** start Data excerpts **

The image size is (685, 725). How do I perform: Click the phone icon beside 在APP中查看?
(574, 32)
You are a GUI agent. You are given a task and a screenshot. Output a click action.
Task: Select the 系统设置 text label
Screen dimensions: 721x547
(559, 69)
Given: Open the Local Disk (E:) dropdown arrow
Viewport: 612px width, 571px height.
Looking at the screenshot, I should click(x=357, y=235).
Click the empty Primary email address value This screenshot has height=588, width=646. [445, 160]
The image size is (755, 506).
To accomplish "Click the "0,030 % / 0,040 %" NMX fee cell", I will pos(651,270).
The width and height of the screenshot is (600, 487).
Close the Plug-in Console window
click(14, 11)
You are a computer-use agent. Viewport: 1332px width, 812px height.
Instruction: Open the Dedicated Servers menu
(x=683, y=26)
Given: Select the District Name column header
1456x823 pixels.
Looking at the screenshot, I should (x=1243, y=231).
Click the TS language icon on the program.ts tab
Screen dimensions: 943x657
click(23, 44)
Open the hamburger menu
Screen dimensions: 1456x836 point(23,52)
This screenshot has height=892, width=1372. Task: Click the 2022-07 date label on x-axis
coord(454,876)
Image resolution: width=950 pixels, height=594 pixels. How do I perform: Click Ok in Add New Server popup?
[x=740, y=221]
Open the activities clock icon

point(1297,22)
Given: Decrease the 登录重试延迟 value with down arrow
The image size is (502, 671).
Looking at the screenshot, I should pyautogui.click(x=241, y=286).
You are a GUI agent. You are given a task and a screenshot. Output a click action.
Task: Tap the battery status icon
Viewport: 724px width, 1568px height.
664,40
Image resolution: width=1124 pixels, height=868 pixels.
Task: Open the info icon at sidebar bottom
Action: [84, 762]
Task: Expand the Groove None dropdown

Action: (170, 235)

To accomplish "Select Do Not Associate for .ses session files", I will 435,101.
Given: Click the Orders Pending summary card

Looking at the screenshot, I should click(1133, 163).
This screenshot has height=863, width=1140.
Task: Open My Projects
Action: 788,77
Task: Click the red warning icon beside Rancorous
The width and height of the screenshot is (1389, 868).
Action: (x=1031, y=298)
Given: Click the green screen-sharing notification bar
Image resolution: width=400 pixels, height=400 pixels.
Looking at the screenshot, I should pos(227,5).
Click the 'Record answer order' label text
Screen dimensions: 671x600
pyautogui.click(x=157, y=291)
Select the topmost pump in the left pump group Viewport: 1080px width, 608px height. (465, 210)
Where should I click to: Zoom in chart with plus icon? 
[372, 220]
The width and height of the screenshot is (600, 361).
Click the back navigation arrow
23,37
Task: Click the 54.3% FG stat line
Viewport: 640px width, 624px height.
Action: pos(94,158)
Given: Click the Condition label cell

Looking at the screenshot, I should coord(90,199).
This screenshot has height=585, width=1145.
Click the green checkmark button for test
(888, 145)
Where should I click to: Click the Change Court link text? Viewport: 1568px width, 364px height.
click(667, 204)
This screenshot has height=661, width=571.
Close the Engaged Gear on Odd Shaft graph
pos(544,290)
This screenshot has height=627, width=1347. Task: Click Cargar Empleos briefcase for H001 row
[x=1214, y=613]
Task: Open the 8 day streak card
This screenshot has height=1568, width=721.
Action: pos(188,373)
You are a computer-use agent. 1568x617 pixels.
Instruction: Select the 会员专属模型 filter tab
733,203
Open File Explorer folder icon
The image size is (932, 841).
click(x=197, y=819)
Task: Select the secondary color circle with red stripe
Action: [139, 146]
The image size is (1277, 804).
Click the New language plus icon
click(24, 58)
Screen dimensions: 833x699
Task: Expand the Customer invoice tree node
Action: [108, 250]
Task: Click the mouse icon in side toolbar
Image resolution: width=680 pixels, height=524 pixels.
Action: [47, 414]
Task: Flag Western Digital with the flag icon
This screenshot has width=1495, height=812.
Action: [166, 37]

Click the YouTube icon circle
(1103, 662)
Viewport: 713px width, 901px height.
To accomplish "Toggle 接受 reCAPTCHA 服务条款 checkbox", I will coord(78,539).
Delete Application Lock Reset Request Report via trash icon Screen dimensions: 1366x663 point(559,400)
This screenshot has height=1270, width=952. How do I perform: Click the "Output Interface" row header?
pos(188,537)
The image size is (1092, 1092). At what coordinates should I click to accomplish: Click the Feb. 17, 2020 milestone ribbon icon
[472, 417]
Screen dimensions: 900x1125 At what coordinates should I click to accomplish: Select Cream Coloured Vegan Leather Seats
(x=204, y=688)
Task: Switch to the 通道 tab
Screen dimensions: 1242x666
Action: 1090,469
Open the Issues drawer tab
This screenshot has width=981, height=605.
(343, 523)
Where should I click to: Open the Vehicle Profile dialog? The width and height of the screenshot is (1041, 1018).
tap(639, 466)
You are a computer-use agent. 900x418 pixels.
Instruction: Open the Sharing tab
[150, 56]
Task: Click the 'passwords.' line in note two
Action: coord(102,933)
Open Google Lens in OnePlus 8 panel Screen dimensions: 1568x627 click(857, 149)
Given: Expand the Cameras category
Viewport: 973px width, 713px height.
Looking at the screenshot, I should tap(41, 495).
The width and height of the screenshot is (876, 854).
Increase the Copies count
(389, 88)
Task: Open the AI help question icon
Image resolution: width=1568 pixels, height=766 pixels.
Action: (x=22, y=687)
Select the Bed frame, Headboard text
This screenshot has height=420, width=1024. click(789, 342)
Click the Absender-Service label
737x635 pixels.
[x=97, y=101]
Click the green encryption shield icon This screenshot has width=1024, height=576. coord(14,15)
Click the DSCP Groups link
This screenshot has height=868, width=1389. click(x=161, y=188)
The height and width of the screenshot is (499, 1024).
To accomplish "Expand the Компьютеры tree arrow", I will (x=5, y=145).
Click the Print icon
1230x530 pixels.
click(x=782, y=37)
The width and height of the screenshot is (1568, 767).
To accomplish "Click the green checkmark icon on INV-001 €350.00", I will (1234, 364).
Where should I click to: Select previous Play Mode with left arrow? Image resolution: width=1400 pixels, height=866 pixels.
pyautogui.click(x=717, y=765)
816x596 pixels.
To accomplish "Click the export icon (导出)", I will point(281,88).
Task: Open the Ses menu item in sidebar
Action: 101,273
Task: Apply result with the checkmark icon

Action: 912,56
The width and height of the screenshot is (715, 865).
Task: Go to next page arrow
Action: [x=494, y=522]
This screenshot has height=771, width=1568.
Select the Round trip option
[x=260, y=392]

** end Data excerpts **

• **Aim of the exercise**
Can you arrange every line of the records above as a Markdown table with the columns No. and Text, giving each line a row number and leaving out the blank lines?

• **Solved problem**
| No. | Text |
|---|---|
| 1 | The image size is (685, 725). How do I perform: Click the phone icon beside 在APP中查看? |
| 2 | (574, 32) |
| 3 | You are a GUI agent. You are given a task and a screenshot. Output a click action. |
| 4 | Task: Select the 系统设置 text label |
| 5 | Screen dimensions: 721x547 |
| 6 | (559, 69) |
| 7 | Given: Open the Local Disk (E:) dropdown arrow |
| 8 | Viewport: 612px width, 571px height. |
| 9 | Looking at the screenshot, I should click(x=357, y=235). |
| 10 | Click the empty Primary email address value This screenshot has height=588, width=646. [445, 160] |
| 11 | The image size is (755, 506). |
| 12 | To accomplish "Click the "0,030 % / 0,040 %" NMX fee cell", I will pos(651,270). |
| 13 | The width and height of the screenshot is (600, 487). |
| 14 | Close the Plug-in Console window |
| 15 | click(14, 11) |
| 16 | You are a computer-use agent. Viewport: 1332px width, 812px height. |
| 17 | Instruction: Open the Dedicated Servers menu |
| 18 | (x=683, y=26) |
| 19 | Given: Select the District Name column header |
| 20 | 1456x823 pixels. |
| 21 | Looking at the screenshot, I should (x=1243, y=231). |
| 22 | Click the TS language icon on the program.ts tab |
| 23 | Screen dimensions: 943x657 |
| 24 | click(23, 44) |
| 25 | Open the hamburger menu |
| 26 | Screen dimensions: 1456x836 point(23,52) |
| 27 | This screenshot has height=892, width=1372. Task: Click the 2022-07 date label on x-axis |
| 28 | coord(454,876) |
| 29 | Image resolution: width=950 pixels, height=594 pixels. How do I perform: Click Ok in Add New Server popup? |
| 30 | [x=740, y=221] |
| 31 | Open the activities clock icon |
| 32 | point(1297,22) |
| 33 | Given: Decrease the 登录重试延迟 value with down arrow |
| 34 | The image size is (502, 671). |
| 35 | Looking at the screenshot, I should pyautogui.click(x=241, y=286). |
| 36 | You are a GUI agent. You are given a task and a screenshot. Output a click action. |
| 37 | Task: Tap the battery status icon |
| 38 | Viewport: 724px width, 1568px height. |
| 39 | 664,40 |
| 40 | Image resolution: width=1124 pixels, height=868 pixels. |
| 41 | Task: Open the info icon at sidebar bottom |
| 42 | Action: [84, 762] |
| 43 | Task: Expand the Groove None dropdown |
| 44 | Action: (170, 235) |
| 45 | To accomplish "Select Do Not Associate for .ses session files", I will 435,101. |
| 46 | Given: Click the Orders Pending summary card |
| 47 | Looking at the screenshot, I should click(1133, 163). |
| 48 | This screenshot has height=863, width=1140. |
| 49 | Task: Open My Projects |
| 50 | Action: 788,77 |
| 51 | Task: Click the red warning icon beside Rancorous |
| 52 | The width and height of the screenshot is (1389, 868). |
| 53 | Action: (x=1031, y=298) |
| 54 | Given: Click the green screen-sharing notification bar |
| 55 | Image resolution: width=400 pixels, height=400 pixels. |
| 56 | Looking at the screenshot, I should pos(227,5). |
| 57 | Click the 'Record answer order' label text |
| 58 | Screen dimensions: 671x600 |
| 59 | pyautogui.click(x=157, y=291) |
| 60 | Select the topmost pump in the left pump group Viewport: 1080px width, 608px height. (465, 210) |
| 61 | Where should I click to: Zoom in chart with plus icon?  |
| 62 | [372, 220] |
| 63 | The width and height of the screenshot is (600, 361). |
| 64 | Click the back navigation arrow |
| 65 | 23,37 |
| 66 | Task: Click the 54.3% FG stat line |
| 67 | Viewport: 640px width, 624px height. |
| 68 | Action: pos(94,158) |
| 69 | Given: Click the Condition label cell |
| 70 | Looking at the screenshot, I should coord(90,199). |
| 71 | This screenshot has height=585, width=1145. |
| 72 | Click the green checkmark button for test |
| 73 | (888, 145) |
| 74 | Where should I click to: Click the Change Court link text? Viewport: 1568px width, 364px height. |
| 75 | click(667, 204) |
| 76 | This screenshot has height=661, width=571. |
| 77 | Close the Engaged Gear on Odd Shaft graph |
| 78 | pos(544,290) |
| 79 | This screenshot has height=627, width=1347. Task: Click Cargar Empleos briefcase for H001 row |
| 80 | [x=1214, y=613] |
| 81 | Task: Open the 8 day streak card |
| 82 | This screenshot has height=1568, width=721. |
| 83 | Action: pos(188,373) |
| 84 | You are a computer-use agent. 1568x617 pixels. |
| 85 | Instruction: Select the 会员专属模型 filter tab |
| 86 | 733,203 |
| 87 | Open File Explorer folder icon |
| 88 | The image size is (932, 841). |
| 89 | click(x=197, y=819) |
| 90 | Task: Select the secondary color circle with red stripe |
| 91 | Action: [139, 146] |
| 92 | The image size is (1277, 804). |
| 93 | Click the New language plus icon |
| 94 | click(24, 58) |
| 95 | Screen dimensions: 833x699 |
| 96 | Task: Expand the Customer invoice tree node |
| 97 | Action: [108, 250] |
| 98 | Task: Click the mouse icon in side toolbar |
| 99 | Image resolution: width=680 pixels, height=524 pixels. |
| 100 | Action: [47, 414] |
| 101 | Task: Flag Western Digital with the flag icon |
| 102 | This screenshot has width=1495, height=812. |
| 103 | Action: [166, 37] |
| 104 | Click the YouTube icon circle |
| 105 | (1103, 662) |
| 106 | Viewport: 713px width, 901px height. |
| 107 | To accomplish "Toggle 接受 reCAPTCHA 服务条款 checkbox", I will coord(78,539). |
| 108 | Delete Application Lock Reset Request Report via trash icon Screen dimensions: 1366x663 point(559,400) |
| 109 | This screenshot has height=1270, width=952. How do I perform: Click the "Output Interface" row header? |
| 110 | pos(188,537) |
| 111 | The image size is (1092, 1092). At what coordinates should I click to accomplish: Click the Feb. 17, 2020 milestone ribbon icon |
| 112 | [472, 417] |
| 113 | Screen dimensions: 900x1125 At what coordinates should I click to accomplish: Select Cream Coloured Vegan Leather Seats |
| 114 | (x=204, y=688) |
| 115 | Task: Switch to the 通道 tab |
| 116 | Screen dimensions: 1242x666 |
| 117 | Action: 1090,469 |
| 118 | Open the Issues drawer tab |
| 119 | This screenshot has width=981, height=605. |
| 120 | (343, 523) |
| 121 | Where should I click to: Open the Vehicle Profile dialog? The width and height of the screenshot is (1041, 1018). |
| 122 | tap(639, 466) |
| 123 | You are a computer-use agent. 900x418 pixels. |
| 124 | Instruction: Open the Sharing tab |
| 125 | [150, 56] |
| 126 | Task: Click the 'passwords.' line in note two |
| 127 | Action: coord(102,933) |
| 128 | Open Google Lens in OnePlus 8 panel Screen dimensions: 1568x627 click(857, 149) |
| 129 | Given: Expand the Cameras category |
| 130 | Viewport: 973px width, 713px height. |
| 131 | Looking at the screenshot, I should tap(41, 495). |
| 132 | The width and height of the screenshot is (876, 854). |
| 133 | Increase the Copies count |
| 134 | (389, 88) |
| 135 | Task: Open the AI help question icon |
| 136 | Image resolution: width=1568 pixels, height=766 pixels. |
| 137 | Action: (x=22, y=687) |
| 138 | Select the Bed frame, Headboard text |
| 139 | This screenshot has height=420, width=1024. click(789, 342) |
| 140 | Click the Absender-Service label |
| 141 | 737x635 pixels. |
| 142 | [x=97, y=101] |
| 143 | Click the green encryption shield icon This screenshot has width=1024, height=576. coord(14,15) |
| 144 | Click the DSCP Groups link |
| 145 | This screenshot has height=868, width=1389. click(x=161, y=188) |
| 146 | The height and width of the screenshot is (499, 1024). |
| 147 | To accomplish "Expand the Компьютеры tree arrow", I will (x=5, y=145). |
| 148 | Click the Print icon |
| 149 | 1230x530 pixels. |
| 150 | click(x=782, y=37) |
| 151 | The width and height of the screenshot is (1568, 767). |
| 152 | To accomplish "Click the green checkmark icon on INV-001 €350.00", I will (1234, 364). |
| 153 | Where should I click to: Select previous Play Mode with left arrow? Image resolution: width=1400 pixels, height=866 pixels. |
| 154 | pyautogui.click(x=717, y=765) |
| 155 | 816x596 pixels. |
| 156 | To accomplish "Click the export icon (导出)", I will point(281,88). |
| 157 | Task: Open the Ses menu item in sidebar |
| 158 | Action: 101,273 |
| 159 | Task: Apply result with the checkmark icon |
| 160 | Action: 912,56 |
| 161 | The width and height of the screenshot is (715, 865). |
| 162 | Task: Go to next page arrow |
| 163 | Action: [x=494, y=522] |
| 164 | This screenshot has height=771, width=1568. |
| 165 | Select the Round trip option |
| 166 | [x=260, y=392] |